Optimized Dynamic Programming:
In this approach, apart from the dp table, we also maintain all the indexes which have matched earlier. Then we will check the substrings from those indexes to the current index. If anyone of that matches then we can divide the string up to that index.
In this program, we are using some extra space. However, its time complexity is O(n*s) where s is the length of the largest string in the dictionary and n is the length of the given string.

CPP

// A Dynamic Programming based program to test
// whether a given string can  be segmented into
// space separated words in dictionary
#include <bits/stdc++.h>
using namespace std;
 
/* A utility function to check whether a word
   is present in dictionary or not. An array of
   strings is used for dictionary.  Using array
   of strings for dictionary is definitely not
   a good idea. We have used for simplicity of
   the program*/
int dictionaryContains(string word)
{
    string dictionary[]
        = { "mobile", "samsung",  "sam",  "sung", "man",
            "mango",  "icecream", "and",  "go",   "i",
            "like",   "ice",      "cream" };
    int size = sizeof(dictionary) / sizeof(dictionary[0]);
    for (int i = 0; i < size; i++)
        if (dictionary[i].compare(word) == 0)
            return true;
    return false;
}
 
// Returns true if string can be segmented into space
// separated words, otherwise returns false
bool wordBreak(string s)
{
    int n = s.size();
    if (n == 0)
        return true;
 
    // Create the DP table to store results of subroblems.
    // The value dp[i] will be true if str[0..i] can be
    // segmented into dictionary words, otherwise false.
    vector<bool> dp(n + 1, 0); // Initialize all values
    // as false.
 
    // matched_index array represents the indexes for which
    // dp[i] is true. Initially only -1 element is present
    // in this array.
    vector<int> matched_index;
    matched_index.push_back(-1);
 
    for (int i = 0; i < n; i++) {
        int msize = matched_index.size();
 
        // Flag value which tells that a substring matches
        // with given words or not.
        int f = 0;
 
        // Check all the substring from the indexes matched
        // earlier. If any of that substring matches than
        // make flag value = 1;
        for (int j = msize - 1; j >= 0; j--) {
 
            // sb is substring starting from
            // matched_index[j]
            // + 1  and of length i - matched_index[j]
            string sb = s.substr(matched_index[j] + 1,
                                 i - matched_index[j]);
 
            if (dictionaryContains(sb)) {
                f = 1;
                break;
            }
        }
 
        // If substring matches than do dp[i] = 1 and
        // push that index in matched_index array.

→ **Given instruction 1**: Rewrite the word-break excerpt between "for (int i = 0; i < n;" and "words or not.", inclusive, replacing "msize" with "count".
The records have no connection to the word-break excerpt above; treat them as separate material.

→ **Data records**:
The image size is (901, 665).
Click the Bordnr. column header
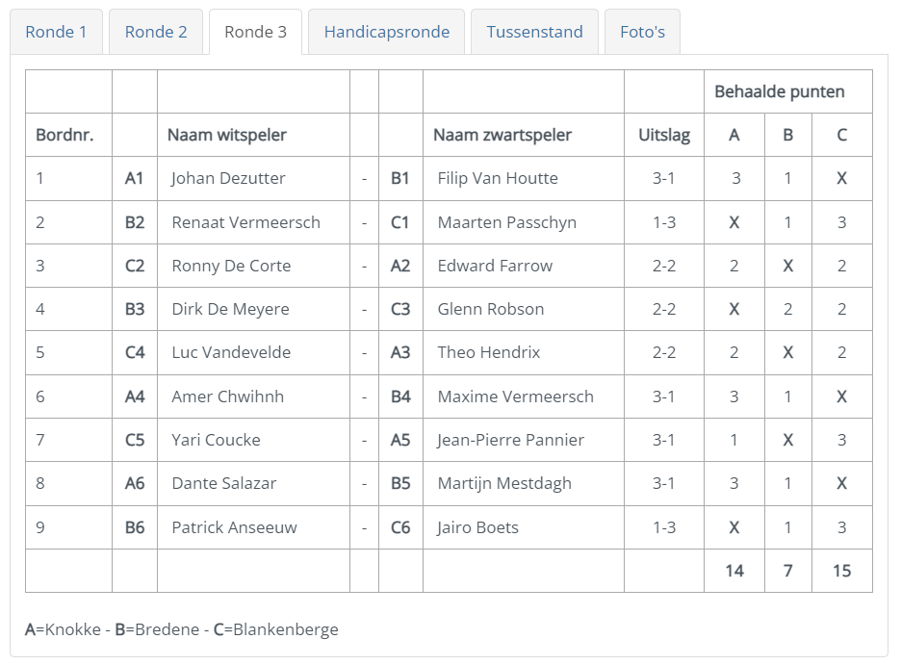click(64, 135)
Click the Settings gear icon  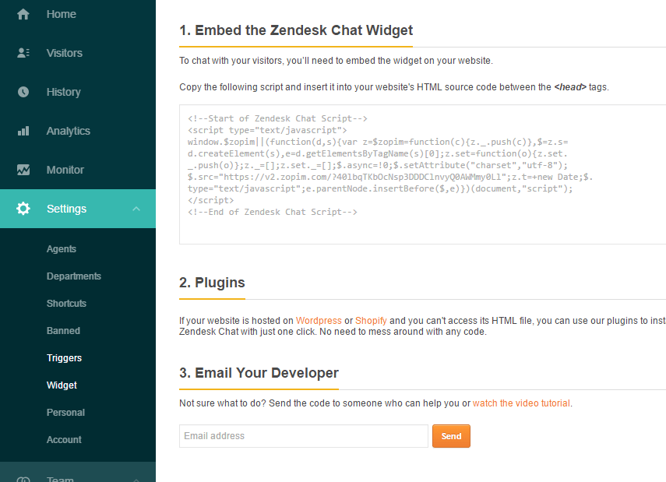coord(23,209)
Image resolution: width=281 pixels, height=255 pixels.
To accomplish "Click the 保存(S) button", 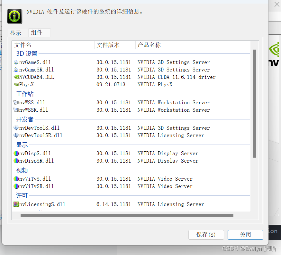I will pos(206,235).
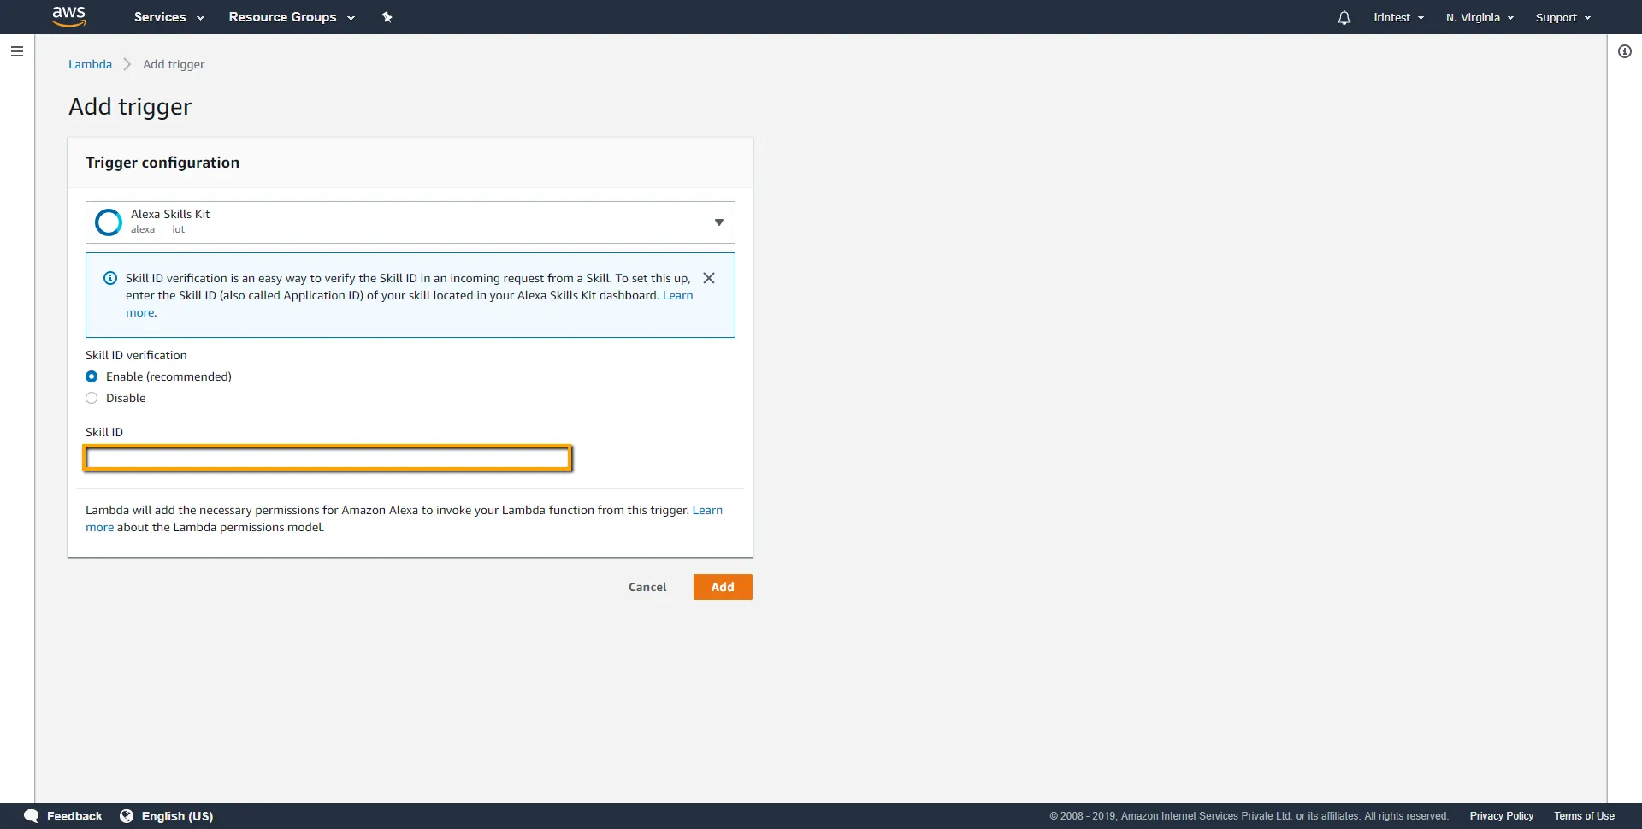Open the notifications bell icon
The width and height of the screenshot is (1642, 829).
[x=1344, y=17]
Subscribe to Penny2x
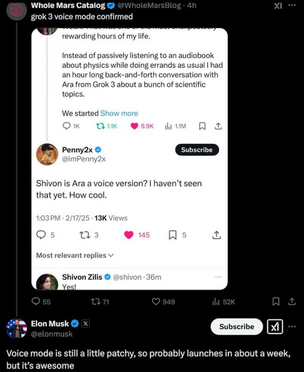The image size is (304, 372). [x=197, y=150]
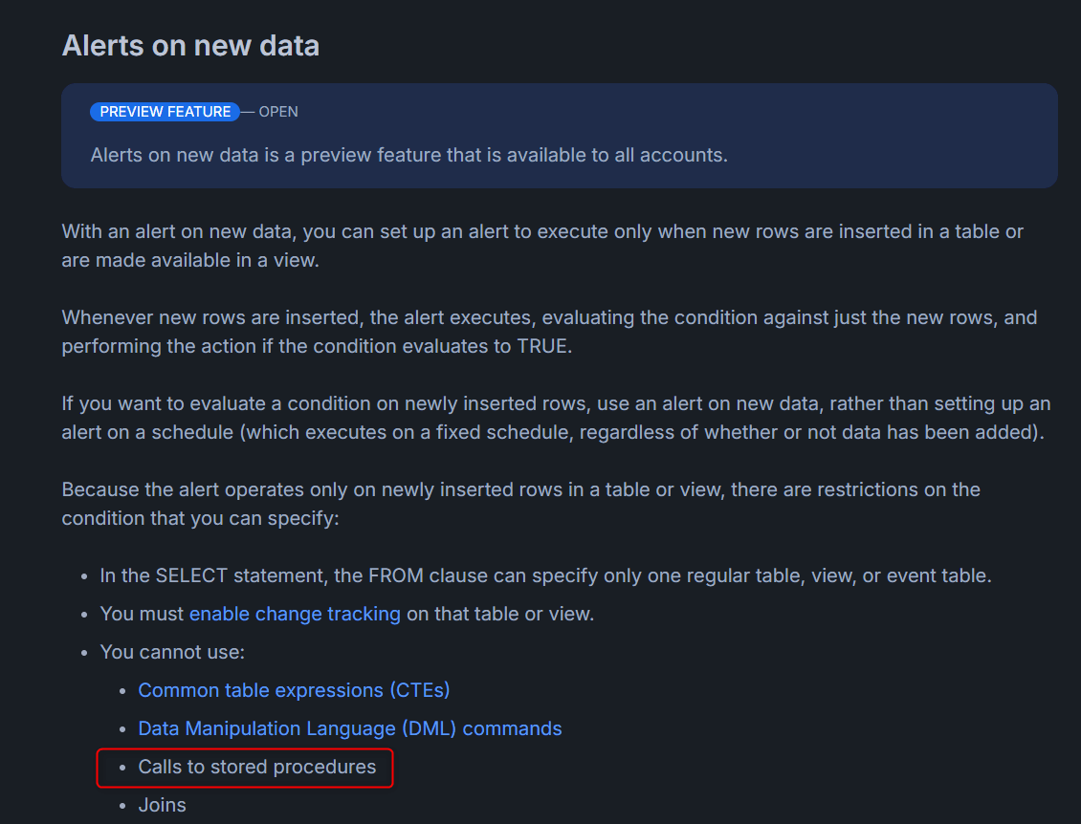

→ **Given instruction 2**: Pull out every line of the records that contains the string "height".

→ **Correct answer 1**:
for (int i = 0; i < n; i++) {
        int count = matched_index.size();
 
        // Flag value which tells that a substring matches
        // with given words or not.

→ **Correct answer 2**:
Image resolution: width=281 pixels, height=255 pixels.
The width and height of the screenshot is (1642, 829).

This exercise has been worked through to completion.